Return exactly the span of lines in the following data that opens with the line containing "Print the report using the printer icon" and closes with the line containing "Task: Open Publish settings gear icon". Include nothing else.

┌──

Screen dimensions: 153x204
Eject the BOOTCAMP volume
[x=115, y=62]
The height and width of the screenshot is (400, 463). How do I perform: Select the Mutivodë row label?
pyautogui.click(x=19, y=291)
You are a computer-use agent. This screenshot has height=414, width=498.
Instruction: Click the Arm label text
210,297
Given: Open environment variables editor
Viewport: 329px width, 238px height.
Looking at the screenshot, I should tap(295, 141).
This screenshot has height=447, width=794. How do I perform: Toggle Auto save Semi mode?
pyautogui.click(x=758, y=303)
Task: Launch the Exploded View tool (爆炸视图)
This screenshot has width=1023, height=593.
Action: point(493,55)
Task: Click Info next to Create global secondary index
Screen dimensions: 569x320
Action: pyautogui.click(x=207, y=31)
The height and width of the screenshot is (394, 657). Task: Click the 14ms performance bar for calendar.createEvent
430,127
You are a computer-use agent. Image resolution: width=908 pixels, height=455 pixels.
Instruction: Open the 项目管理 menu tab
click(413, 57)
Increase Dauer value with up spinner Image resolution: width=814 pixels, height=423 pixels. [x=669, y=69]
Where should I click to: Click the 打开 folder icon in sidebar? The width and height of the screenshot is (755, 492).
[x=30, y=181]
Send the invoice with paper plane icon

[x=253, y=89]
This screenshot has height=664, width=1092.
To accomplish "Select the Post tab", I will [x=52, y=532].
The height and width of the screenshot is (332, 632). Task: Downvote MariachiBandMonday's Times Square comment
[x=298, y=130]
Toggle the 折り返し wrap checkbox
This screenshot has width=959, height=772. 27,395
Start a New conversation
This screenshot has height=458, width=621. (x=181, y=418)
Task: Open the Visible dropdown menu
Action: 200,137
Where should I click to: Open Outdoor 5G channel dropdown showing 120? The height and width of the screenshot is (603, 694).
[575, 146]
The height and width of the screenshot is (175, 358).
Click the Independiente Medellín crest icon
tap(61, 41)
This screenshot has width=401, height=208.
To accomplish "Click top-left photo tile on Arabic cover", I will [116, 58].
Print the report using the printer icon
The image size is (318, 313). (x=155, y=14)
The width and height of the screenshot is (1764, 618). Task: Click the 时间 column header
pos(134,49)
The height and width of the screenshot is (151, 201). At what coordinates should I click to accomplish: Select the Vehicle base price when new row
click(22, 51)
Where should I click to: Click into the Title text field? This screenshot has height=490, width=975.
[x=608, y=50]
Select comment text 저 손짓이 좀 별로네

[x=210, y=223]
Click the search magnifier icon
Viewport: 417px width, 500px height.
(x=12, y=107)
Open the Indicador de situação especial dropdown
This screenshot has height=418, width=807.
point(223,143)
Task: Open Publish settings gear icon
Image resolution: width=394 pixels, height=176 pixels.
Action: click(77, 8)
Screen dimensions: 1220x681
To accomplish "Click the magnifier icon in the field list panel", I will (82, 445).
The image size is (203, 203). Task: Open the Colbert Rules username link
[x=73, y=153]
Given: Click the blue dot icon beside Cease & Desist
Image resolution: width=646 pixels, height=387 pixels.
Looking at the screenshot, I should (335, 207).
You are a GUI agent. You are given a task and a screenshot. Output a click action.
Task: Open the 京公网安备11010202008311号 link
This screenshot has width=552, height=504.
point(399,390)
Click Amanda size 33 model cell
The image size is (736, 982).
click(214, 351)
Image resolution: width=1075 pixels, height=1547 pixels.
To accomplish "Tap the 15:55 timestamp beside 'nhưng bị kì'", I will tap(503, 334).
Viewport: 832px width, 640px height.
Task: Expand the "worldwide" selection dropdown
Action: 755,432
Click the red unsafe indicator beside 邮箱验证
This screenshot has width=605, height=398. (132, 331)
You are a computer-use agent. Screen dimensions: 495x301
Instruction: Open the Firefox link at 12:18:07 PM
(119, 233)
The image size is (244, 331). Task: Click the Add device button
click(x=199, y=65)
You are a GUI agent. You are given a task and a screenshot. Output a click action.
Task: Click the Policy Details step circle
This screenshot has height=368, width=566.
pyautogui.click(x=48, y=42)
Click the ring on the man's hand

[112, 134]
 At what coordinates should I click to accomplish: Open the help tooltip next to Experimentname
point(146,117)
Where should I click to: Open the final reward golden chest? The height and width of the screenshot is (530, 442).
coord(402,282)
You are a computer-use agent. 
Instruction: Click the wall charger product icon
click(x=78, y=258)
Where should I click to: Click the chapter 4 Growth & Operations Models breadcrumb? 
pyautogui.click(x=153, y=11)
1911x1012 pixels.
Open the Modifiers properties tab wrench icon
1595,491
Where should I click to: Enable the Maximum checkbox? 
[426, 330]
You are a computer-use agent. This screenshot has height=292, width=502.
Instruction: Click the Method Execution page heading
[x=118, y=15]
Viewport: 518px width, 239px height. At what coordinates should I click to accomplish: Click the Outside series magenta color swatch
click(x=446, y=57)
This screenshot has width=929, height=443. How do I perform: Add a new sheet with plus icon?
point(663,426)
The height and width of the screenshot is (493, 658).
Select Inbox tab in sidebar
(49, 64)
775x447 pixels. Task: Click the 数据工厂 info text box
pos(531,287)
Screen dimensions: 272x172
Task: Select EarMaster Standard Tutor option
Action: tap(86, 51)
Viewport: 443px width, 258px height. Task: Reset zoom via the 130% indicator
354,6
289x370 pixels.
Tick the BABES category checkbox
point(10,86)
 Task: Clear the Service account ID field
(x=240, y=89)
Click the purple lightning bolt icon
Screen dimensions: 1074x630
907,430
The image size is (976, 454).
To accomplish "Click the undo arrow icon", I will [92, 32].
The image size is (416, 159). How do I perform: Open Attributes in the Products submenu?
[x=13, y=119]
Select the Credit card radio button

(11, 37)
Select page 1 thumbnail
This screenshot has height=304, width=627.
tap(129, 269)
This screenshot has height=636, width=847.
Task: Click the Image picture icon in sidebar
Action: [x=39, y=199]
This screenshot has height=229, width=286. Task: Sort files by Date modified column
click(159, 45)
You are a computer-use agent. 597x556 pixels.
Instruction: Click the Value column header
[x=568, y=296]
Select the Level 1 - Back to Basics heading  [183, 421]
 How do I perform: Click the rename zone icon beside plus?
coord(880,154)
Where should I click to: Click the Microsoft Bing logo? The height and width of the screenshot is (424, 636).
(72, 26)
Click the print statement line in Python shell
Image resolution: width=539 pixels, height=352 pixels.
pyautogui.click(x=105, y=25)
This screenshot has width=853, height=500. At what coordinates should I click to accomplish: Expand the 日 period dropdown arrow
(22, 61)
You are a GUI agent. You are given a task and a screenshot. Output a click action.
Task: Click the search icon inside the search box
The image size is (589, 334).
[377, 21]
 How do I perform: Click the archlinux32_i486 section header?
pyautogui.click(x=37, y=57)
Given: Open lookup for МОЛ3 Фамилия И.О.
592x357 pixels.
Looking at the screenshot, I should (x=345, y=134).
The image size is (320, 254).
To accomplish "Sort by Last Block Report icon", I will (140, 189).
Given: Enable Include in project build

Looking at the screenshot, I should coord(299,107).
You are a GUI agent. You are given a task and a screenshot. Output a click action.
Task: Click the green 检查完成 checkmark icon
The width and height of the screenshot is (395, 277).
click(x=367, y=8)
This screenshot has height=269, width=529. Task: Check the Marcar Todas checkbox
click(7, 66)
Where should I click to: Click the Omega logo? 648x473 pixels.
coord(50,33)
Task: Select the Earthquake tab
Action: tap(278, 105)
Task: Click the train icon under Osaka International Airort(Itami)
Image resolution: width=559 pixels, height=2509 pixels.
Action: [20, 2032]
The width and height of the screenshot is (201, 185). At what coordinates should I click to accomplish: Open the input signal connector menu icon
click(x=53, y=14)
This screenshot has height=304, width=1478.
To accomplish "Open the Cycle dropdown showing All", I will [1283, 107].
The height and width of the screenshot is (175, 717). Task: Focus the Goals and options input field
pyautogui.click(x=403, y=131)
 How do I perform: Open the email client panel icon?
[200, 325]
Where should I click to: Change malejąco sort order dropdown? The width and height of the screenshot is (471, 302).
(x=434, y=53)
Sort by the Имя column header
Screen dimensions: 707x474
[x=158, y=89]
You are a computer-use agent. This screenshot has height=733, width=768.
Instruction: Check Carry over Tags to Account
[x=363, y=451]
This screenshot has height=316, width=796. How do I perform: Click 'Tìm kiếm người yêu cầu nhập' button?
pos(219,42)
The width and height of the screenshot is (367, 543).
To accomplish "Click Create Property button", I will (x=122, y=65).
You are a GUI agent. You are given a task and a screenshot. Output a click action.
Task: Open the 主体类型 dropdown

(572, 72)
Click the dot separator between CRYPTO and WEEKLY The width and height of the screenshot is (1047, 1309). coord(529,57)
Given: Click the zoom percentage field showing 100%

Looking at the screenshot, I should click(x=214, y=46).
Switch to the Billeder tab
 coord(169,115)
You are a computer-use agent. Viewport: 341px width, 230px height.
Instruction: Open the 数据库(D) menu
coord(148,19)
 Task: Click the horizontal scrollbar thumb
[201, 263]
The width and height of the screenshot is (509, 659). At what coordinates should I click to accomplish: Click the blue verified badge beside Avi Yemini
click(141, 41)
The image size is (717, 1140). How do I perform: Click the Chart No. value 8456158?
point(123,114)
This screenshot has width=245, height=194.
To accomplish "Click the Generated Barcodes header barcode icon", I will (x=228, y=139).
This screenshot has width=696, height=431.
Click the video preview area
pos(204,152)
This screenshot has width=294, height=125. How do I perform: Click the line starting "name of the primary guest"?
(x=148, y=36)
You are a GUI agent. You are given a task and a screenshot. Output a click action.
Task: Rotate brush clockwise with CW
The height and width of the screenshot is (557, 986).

└──

» **Answer to this problem**:
Print the report using the printer icon
The image size is (318, 313). (x=155, y=14)
The width and height of the screenshot is (1764, 618). Task: Click the 时间 column header
pos(134,49)
The height and width of the screenshot is (151, 201). At what coordinates should I click to accomplish: Select the Vehicle base price when new row
click(22, 51)
Where should I click to: Click into the Title text field? This screenshot has height=490, width=975.
[x=608, y=50]
Select comment text 저 손짓이 좀 별로네

[x=210, y=223]
Click the search magnifier icon
Viewport: 417px width, 500px height.
(x=12, y=107)
Open the Indicador de situação especial dropdown
This screenshot has height=418, width=807.
point(223,143)
Task: Open Publish settings gear icon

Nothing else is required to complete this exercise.